- O Ministério do Trabalho estima que R$ 4,5 bilhões do FGTS serão usados para quitar dívidas por meio do Desenrola 2.0.
- O uso representa menos de 1% do saldo total do FGTS.
- O ministro Luiz Marinho afirmou que não há risco para a sustentabilidade do programa Minha Casa, Minha Vida nem para obras municipais financiadas pelo fundo.
- A estratégia é criticada por analistas e pelo setor imobiliário, que teme impactos no mercado de habitação.
- A Abrainc diz que o Desenrola 2.0 pode desvirtuar a finalidade do FGTS e prejudicar o setor habitacional, já que trabalhadores podem usar recursos para comprar imóveis.
O Ministério do Trabalho e Emprego estimou que cerca de 4,5 bilhões de reais do FGTS serão usados para quitar dívidas por meio do Desenrola 2.0. A avaliação aponta que esse desembolso representa menos de 1% do saldo total do Fundo.

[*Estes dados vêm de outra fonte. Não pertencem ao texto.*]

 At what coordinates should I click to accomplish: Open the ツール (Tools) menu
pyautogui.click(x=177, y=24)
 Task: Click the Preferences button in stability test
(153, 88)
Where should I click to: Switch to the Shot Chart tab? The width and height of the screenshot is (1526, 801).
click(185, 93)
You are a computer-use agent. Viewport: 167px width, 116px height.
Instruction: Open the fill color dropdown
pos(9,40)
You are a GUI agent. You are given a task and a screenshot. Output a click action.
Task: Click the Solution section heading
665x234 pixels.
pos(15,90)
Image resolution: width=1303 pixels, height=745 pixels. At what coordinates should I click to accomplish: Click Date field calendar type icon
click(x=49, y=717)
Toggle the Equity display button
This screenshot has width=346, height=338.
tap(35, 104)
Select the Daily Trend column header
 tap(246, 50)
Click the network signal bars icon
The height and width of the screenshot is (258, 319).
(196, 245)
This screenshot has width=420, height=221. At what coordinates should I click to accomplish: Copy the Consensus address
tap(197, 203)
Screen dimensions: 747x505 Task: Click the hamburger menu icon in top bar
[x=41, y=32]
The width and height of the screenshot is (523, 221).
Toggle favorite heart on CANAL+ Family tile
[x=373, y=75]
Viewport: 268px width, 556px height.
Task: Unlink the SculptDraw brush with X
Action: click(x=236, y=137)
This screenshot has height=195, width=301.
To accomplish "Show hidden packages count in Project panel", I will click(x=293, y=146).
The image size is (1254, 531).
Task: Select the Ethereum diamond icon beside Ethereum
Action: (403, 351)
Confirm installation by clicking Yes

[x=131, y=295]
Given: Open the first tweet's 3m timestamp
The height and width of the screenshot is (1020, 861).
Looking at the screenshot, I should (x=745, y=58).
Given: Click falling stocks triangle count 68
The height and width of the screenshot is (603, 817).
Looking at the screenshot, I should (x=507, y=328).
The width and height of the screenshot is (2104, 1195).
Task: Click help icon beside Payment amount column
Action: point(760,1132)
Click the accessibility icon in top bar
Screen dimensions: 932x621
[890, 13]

O ministro Luiz Marinho afirmou que não há risco para a sustentabilidade do programa Minha Casa, Minha Vida, nem para a saúde financeira de municípios, obras de infraestrutura ou para os trabalhadores em caso de rescisão. O governo reforça que a medida é para reduzir endividamento.
Críticas e preocupações
Analistas e setores do mercado temem impactos no setor habitacional caso recursos do FGTS deixem de aportar em habitação. A Abrainc sustenta que a medida pode desvirtuar a finalidade do fundo, já que trabalhadores poderiam usar o FGTS para compra de imóveis.